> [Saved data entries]
::::
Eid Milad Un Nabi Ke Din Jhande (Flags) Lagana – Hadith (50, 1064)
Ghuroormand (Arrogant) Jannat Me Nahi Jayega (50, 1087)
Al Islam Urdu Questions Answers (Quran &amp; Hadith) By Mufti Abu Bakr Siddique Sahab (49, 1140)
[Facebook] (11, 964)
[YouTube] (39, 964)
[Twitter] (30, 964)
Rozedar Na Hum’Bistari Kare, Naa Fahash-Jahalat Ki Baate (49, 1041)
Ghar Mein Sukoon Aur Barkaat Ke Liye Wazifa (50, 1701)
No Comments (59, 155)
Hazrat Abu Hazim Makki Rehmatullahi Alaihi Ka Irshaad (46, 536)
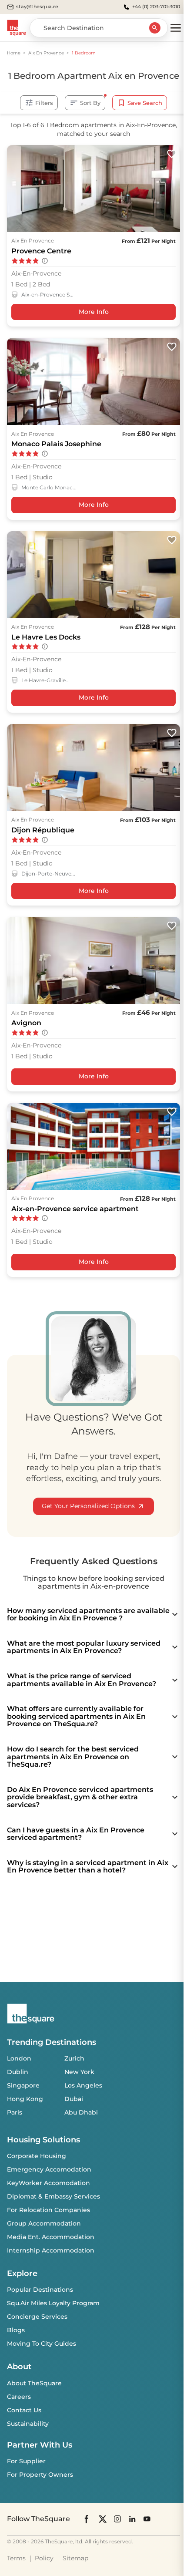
::::
> [Activity] Show all of the lines above in which "Hadith" is present.

> [Worked solution]
Eid Milad Un Nabi Ke Din Jhande (Flags) Lagana – Hadith (50, 1064)
Al Islam Urdu Questions Answers (Quran &amp; Hadith) By Mufti Abu Bakr Siddique Sahab (49, 1140)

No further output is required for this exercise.